それらはちっぽけな武器に見えるかもしれませんが、ヨーダの緑、ダースベーダーの赤いライトセイバーは自然に見えます。ブリガムヤング大学(BYU)のホログラム研究グループは柄から輝くビームが立ち上がる様子を再現したライトセイバーの作り方を解明しました。

SFのディスプレイに触発されて、研究者たちは、これまた小さな宇宙船エンタープライズとクリンゴンの戦闘艦の間での戦闘で、光子魚雷が発射され敵戦艦に当たった様子を、裸眼で見ることができるものとして巧みに作り出しています。

Using lasers to create the displays of science fiction, inspired by Star Wars and Star Trek

「あなたが見ている、私達が生み出したこれらの光景は、現実であり、コンピューターの中で生み出されたものは全くありません」と、BYUの電子工学教授ダン・スモーリー氏は述べています。

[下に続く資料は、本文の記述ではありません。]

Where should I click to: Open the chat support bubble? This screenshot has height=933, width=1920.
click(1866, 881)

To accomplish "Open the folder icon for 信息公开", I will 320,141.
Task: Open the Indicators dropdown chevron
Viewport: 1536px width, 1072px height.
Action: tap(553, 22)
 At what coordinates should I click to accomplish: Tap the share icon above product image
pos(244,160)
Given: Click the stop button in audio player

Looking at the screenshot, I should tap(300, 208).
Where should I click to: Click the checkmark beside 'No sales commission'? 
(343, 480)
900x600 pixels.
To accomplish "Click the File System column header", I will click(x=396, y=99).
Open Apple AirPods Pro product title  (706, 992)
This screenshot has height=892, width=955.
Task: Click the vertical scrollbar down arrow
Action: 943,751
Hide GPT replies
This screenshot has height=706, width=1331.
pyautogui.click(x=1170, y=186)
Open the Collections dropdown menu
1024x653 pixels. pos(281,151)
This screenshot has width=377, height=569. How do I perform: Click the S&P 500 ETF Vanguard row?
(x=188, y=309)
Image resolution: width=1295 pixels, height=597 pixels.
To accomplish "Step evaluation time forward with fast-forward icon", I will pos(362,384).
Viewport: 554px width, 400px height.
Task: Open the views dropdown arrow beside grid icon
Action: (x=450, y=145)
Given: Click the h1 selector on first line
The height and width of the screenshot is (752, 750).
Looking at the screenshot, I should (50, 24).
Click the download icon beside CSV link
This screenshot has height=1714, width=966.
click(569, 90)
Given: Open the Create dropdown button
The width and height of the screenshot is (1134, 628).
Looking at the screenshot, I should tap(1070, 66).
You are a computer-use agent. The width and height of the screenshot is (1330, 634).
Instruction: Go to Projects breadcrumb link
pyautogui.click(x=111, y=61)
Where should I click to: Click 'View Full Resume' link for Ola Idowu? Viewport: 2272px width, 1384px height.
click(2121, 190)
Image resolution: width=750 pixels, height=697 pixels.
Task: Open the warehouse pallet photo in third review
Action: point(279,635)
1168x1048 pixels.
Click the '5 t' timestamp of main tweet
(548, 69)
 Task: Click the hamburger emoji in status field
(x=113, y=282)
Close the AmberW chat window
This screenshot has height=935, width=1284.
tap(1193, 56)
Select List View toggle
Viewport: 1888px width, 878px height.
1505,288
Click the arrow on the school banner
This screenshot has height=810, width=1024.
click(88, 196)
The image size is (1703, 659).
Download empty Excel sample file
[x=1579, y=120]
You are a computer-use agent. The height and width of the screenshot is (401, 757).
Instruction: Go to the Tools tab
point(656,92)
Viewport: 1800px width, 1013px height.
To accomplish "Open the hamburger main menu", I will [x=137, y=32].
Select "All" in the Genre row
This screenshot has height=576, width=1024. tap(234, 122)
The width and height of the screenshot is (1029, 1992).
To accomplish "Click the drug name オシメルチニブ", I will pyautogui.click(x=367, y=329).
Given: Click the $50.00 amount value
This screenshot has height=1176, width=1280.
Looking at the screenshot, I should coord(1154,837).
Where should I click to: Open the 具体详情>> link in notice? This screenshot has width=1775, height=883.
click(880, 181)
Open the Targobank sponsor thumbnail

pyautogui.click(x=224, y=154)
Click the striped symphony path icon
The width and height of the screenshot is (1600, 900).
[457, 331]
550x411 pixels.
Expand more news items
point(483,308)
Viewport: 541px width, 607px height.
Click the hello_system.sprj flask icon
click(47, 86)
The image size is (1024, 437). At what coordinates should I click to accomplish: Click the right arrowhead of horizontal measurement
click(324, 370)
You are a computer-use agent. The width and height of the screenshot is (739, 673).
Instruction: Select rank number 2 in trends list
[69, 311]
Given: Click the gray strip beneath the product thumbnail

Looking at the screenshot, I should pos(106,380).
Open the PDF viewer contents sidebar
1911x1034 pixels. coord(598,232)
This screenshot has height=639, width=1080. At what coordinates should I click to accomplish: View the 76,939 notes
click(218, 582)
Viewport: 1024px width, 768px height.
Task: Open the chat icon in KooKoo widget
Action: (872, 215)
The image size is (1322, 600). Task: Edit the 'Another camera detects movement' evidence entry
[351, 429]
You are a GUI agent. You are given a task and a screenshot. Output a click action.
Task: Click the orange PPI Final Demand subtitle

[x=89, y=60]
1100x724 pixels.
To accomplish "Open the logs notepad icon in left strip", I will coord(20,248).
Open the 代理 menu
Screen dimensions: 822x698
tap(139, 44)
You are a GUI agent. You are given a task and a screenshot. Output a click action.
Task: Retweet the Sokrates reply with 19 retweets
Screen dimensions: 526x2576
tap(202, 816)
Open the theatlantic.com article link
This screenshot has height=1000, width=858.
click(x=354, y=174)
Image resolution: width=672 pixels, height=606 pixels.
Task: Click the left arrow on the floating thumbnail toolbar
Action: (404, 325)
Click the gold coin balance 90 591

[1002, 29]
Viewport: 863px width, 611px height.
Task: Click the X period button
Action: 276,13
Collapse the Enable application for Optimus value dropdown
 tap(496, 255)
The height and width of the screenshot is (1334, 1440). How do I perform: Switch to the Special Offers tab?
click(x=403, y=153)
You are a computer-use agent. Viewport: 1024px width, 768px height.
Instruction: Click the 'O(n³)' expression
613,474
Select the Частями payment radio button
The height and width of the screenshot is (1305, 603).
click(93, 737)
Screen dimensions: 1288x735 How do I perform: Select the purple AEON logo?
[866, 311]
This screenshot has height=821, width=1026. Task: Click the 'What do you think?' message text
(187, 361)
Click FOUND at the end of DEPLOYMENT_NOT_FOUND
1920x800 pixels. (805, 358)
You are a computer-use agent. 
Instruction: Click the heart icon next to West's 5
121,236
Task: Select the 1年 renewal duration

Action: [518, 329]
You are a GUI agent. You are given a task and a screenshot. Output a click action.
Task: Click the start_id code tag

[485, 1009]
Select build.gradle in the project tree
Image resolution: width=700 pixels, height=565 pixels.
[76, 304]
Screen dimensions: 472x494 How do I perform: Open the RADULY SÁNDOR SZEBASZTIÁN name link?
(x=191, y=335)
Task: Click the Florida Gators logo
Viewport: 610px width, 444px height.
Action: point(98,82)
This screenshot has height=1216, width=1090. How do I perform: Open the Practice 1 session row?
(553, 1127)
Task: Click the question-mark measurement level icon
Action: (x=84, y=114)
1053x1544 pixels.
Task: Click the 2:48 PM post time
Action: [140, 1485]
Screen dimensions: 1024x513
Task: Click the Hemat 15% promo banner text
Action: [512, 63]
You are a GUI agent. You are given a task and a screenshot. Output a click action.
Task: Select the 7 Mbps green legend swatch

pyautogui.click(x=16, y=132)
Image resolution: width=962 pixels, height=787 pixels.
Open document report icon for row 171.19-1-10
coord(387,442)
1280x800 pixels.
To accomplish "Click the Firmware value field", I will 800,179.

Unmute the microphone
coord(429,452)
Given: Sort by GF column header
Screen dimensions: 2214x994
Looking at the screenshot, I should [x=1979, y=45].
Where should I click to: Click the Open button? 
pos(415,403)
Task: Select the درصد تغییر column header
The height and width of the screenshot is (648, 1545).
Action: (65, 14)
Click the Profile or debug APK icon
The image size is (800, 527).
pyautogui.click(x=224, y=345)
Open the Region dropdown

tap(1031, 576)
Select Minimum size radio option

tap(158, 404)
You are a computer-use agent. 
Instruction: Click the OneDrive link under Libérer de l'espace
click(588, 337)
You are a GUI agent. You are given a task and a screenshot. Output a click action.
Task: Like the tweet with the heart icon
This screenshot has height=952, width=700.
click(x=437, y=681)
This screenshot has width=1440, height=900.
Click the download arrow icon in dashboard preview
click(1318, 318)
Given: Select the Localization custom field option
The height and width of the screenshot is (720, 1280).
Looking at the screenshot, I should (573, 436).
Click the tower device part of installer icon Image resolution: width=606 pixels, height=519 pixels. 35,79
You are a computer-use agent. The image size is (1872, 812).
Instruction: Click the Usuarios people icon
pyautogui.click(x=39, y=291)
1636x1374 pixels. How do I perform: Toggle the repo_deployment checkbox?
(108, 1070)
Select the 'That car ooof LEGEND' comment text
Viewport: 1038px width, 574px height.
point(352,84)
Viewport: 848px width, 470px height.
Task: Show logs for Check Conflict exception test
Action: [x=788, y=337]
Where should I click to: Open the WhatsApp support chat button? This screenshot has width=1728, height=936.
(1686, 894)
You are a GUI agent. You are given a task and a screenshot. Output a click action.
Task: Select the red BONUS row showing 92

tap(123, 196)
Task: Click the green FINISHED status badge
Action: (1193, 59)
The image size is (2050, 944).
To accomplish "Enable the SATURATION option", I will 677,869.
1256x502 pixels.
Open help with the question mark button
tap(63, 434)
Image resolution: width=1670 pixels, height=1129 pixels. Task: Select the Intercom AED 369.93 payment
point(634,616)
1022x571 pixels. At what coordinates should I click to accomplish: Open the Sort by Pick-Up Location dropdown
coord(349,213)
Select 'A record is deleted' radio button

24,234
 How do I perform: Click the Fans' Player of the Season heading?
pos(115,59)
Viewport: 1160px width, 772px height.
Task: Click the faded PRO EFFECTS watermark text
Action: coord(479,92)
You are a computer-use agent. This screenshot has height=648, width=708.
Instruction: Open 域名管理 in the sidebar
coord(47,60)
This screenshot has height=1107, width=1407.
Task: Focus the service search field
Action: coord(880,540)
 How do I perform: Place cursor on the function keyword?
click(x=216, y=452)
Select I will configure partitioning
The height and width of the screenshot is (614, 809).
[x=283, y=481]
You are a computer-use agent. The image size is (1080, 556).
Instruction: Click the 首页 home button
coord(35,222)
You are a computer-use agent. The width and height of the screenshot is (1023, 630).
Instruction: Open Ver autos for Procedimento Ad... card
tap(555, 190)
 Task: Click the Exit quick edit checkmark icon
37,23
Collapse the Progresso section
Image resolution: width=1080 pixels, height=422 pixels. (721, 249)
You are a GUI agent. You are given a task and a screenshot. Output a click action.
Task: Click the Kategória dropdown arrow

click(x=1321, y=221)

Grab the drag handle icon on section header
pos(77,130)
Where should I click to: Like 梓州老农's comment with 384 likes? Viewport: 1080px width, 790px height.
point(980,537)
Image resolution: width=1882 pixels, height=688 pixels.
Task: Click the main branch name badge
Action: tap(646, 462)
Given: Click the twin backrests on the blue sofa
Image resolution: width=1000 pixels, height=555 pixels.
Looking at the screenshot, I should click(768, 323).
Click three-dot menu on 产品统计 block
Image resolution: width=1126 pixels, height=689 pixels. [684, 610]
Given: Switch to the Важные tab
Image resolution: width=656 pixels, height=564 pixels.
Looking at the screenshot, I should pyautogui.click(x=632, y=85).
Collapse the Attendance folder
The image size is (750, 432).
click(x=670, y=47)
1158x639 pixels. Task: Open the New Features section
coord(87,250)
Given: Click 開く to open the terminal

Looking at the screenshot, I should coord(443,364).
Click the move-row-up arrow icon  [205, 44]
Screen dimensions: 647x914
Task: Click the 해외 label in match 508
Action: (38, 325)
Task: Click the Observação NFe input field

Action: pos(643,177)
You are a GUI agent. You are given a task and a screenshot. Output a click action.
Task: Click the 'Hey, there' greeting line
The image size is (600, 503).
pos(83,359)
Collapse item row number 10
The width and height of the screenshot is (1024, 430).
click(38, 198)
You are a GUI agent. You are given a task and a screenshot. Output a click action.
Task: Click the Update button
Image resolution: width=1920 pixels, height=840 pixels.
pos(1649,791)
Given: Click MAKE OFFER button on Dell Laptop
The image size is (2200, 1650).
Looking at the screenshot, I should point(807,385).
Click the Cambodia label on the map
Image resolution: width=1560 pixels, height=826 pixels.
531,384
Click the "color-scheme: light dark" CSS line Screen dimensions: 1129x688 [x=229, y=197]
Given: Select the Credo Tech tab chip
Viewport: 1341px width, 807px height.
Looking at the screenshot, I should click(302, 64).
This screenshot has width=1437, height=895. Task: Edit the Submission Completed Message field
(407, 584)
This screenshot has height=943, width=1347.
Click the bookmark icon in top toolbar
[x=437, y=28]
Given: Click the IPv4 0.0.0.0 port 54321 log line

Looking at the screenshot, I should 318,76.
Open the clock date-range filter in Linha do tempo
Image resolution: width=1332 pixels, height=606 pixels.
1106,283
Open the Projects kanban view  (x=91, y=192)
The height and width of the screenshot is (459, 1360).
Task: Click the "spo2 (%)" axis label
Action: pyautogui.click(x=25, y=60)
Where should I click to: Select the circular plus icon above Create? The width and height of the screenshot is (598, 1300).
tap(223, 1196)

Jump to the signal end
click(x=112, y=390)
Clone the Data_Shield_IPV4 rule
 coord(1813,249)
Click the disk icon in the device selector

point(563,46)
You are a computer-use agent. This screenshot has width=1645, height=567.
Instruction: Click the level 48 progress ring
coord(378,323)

「映画で見られるような、ライトセイバーや光子魚雷が実空間には全く存在しないものとはちがっています。これらは実体があり、どの角度から見たとしても、その空間に存在しているのが見えるのです」

この最新の研究は、3年前に、スクリーン無しで支えもなく空間に自由に浮かぶ物体を描き出す方法を開発して国内外から注目を集めたスモーリー教授とその研究チームによるものです。光学的トラップ・ディスプレイと呼ばれており、レーザーによって空中に単一粒子をとらえ、その粒子を動き回らせることで、空中に浮かんで動いた光の跡が残像として残り、まるで光の3Dプリンターのように像を作り出します。

アメリカ国立科学財団のCAREERによって出資を受けた、研究グループの新プロジェクトでは、研究は次のレベルへと進み、薄い空気中に簡単なアニメーションを生み出すところまできています。ホログラフィのような仮想オブジェクトが身近な空間に共存しており、それと相互に関わることのできる没入体験へと至る道が開発により準備されています。

「ほとんどの3Dディスプレイは、スクリーンを見ることを要求しますが、私達の技術では、空間に浮かんだ実体を持つ像を生み出すことができます。それは、ある種の幻影ではありません。この技術によって、日常の実体を持つ物体の周囲を回ったり、上を這い回ったり、爆発を起こしたりといった活き活きと動くコンテンツを生み出すことが可能になります」

この原理を実証するために、チームは仮想の棒人間を作って薄い空気中を歩かせました。学生の一人に指をボリュームメトリックディスプレイの真っ只中に入れてもらい、棒人間がその指に沿って歩いたり飛び降りたりするのを撮影することで、仮想イメージと人間の間での相互作用を実証できたのです。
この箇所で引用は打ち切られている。